→ WHAT YOU WILL DO: Return each record word for word and omit the pictures.
________________________________________
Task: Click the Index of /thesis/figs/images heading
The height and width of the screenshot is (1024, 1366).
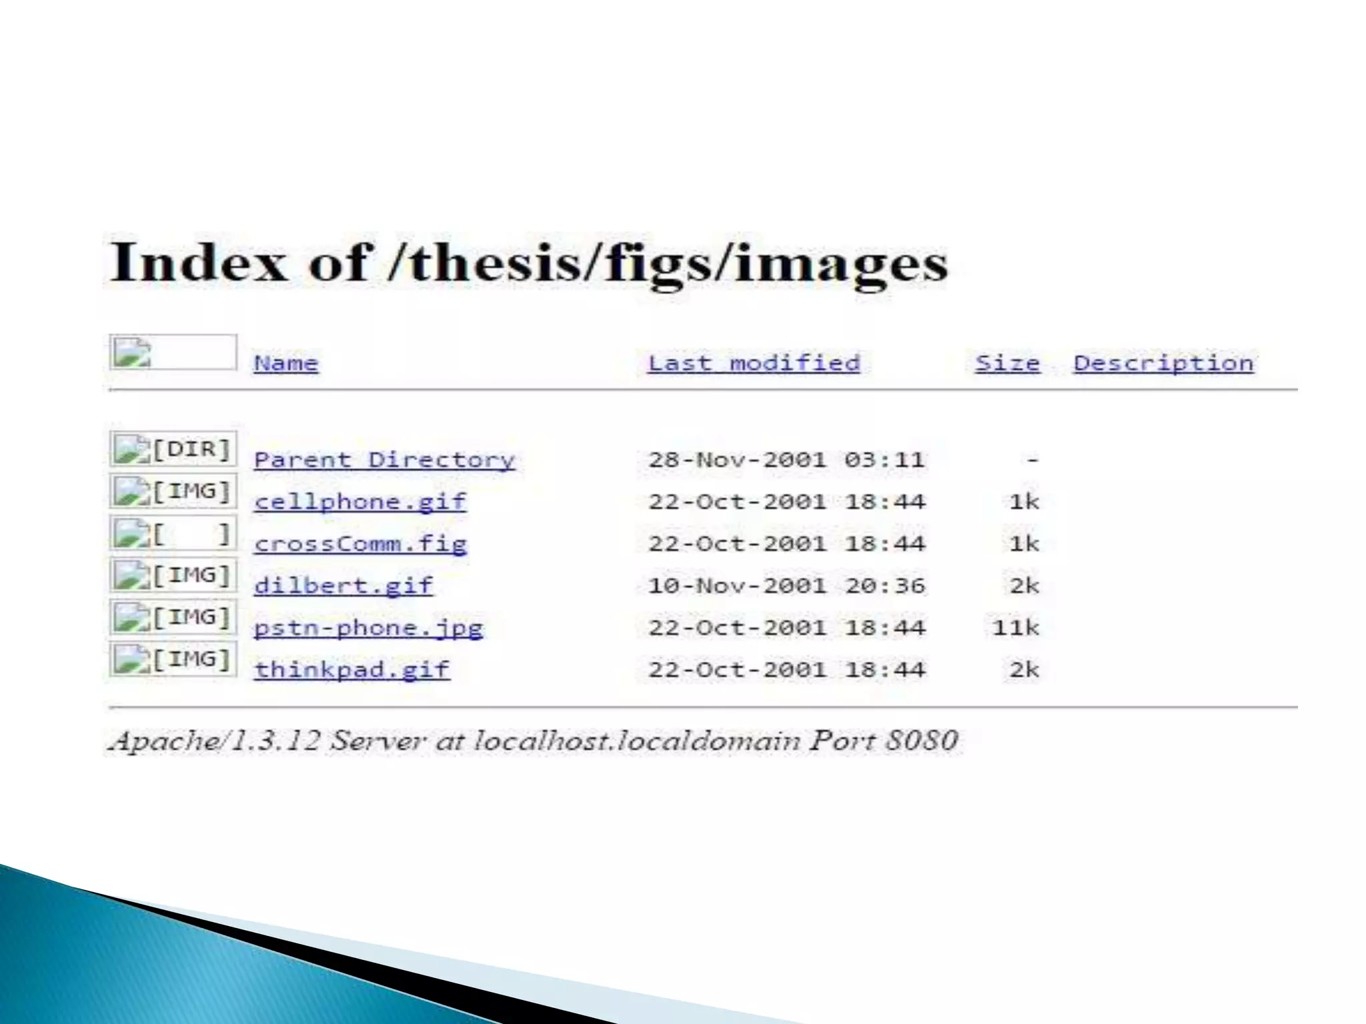Action: [527, 263]
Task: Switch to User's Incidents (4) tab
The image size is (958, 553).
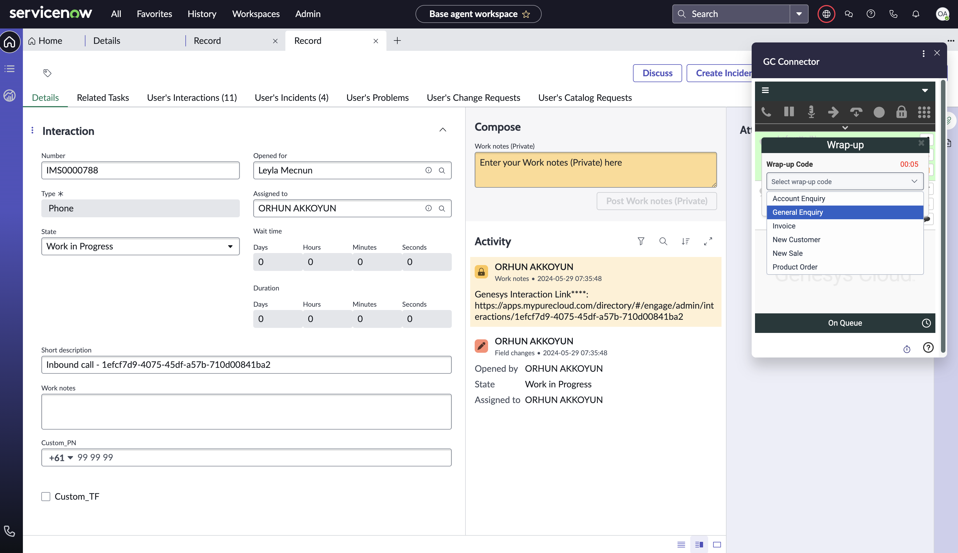Action: coord(291,98)
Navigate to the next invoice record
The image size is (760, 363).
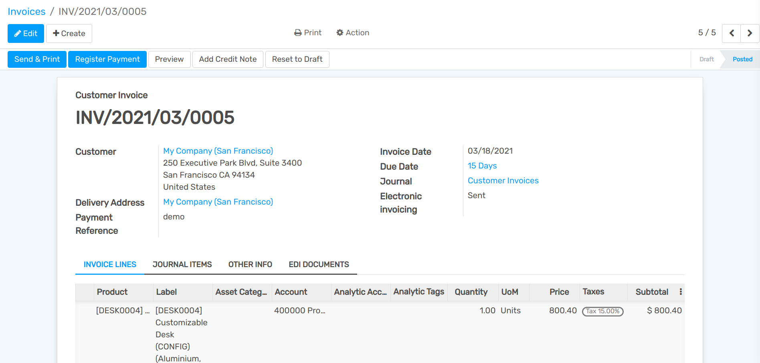pos(750,33)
________________________________________
→ SOLUTION FOR THIS TASK:
Task: Click the Index of /thesis/figs/images heading
The height and width of the screenshot is (1024, 1366).
Action: [527, 263]
Task: Switch to User's Incidents (4) tab
The image size is (958, 553).
Action: coord(291,98)
Navigate to the next invoice record
The image size is (760, 363).
pos(750,33)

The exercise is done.